[Consigne 1]
D'après le texte sur le dumping social, qu'arrive-t-il aux patrons quand on met davantage les travailleurs en concurrence ?
[Consigne 2]
Reprends sous forme de liste le paragraphe du texte sur le dumping social qui commence par « Le cas de Mounir ». Garde ses idées principales.
[Consigne 3]
Donne la suite du texte sur le dumping social, en partant de sa dernière phrase.

[Texte d'étude]
-----

Le cas de Mounir montre que le choix est clair et montre que les travailleurs détachés, les travailleurs mobiles, tous les travailleurs précarisés et notamment les sans papiers sont utilisés par les employeurs pour exercer une pression sur les salaires et dégrader les conditions de travail de tous les travailleurs de ce pays. Ce système économique fonctionne comme cela : plus vous mettez en concurrence les travailleurs, plus les patrons deviennent riches. Et les pouvoirs publics le savent. Ils sont complices. C’est pour cela que tous les travailleurs doivent s’unir contre cette concurrence et donc contre le dumping social dont nous sommes tous victimes.

-----

[Données fournies]
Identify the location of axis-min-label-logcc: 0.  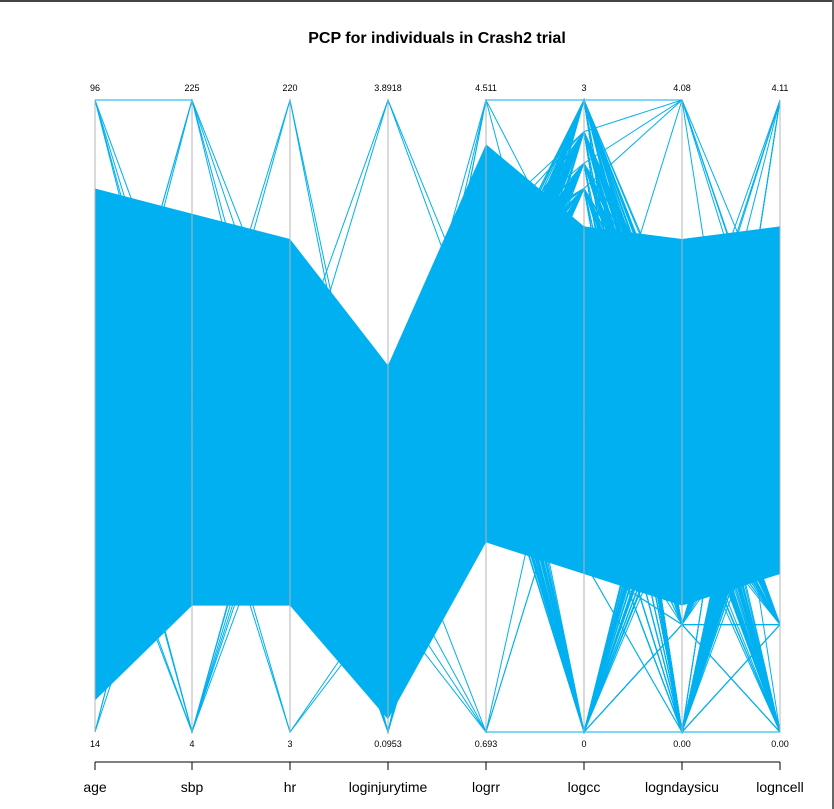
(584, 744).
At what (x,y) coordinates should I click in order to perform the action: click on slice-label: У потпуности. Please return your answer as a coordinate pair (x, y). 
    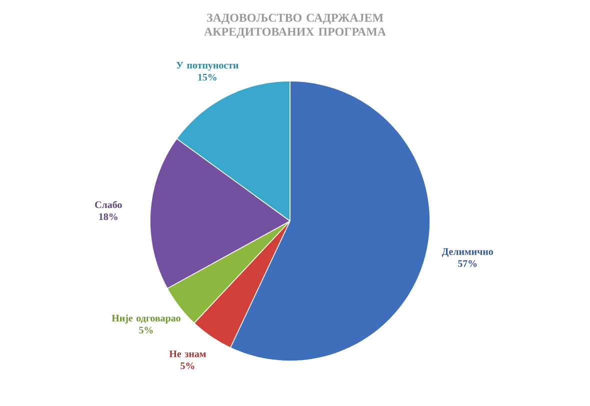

-----

[Réponse 1]
Ils deviennent plus riches.

[Réponse 2]
- Le cas de Mounir montre que les employeurs se servent des travailleurs détachés, mobiles, précarisés et sans papiers pour faire pression sur les salaires et dégrader les conditions de travail de tous.
- Le système économique marche ainsi : plus les travailleurs sont mis en concurrence, plus les patrons s'enrichissent.
- Les pouvoirs publics le savent et sont complices.
- Tous les travailleurs doivent donc s'unir contre cette concurrence et contre le dumping social.

[Réponse 3]
Pour aider dans cette lutte contre le dumping social, plusieurs changements seraient bienvenus. Premièrement, assurer le travailleur plaignant d’une protection jusqu’à la fin de la procédure. L’exemple de Mounir montre qu’aucune disposition légale ne permet au plaignant d’être protégé et de rester sur le territoire de la Belgique jusqu’à la fin de la procédure. Non seulement le fait de porter plainte l’invisibilise, mais il encourt aussi le risque d’être envoyé dans un centre fermé. Et à la fin d’une procédure qui dure souvent plusieurs années, le patron s’en tire avec une petite amende. Nous demandons donc ici, au Foyer Anderlechtois, d’intervenir pour que la justice puisse suivre son cours en présente du plaignant et lui permette de régulariser sa situation jusqu‘à la fin de la procédure.
Deuxièmement, nous demandons une simplification des procédures de régularisation et une législation qui sanctionne davantage l’exploitation faite par les patrons plutôt que les travailleurs qui sont exploités.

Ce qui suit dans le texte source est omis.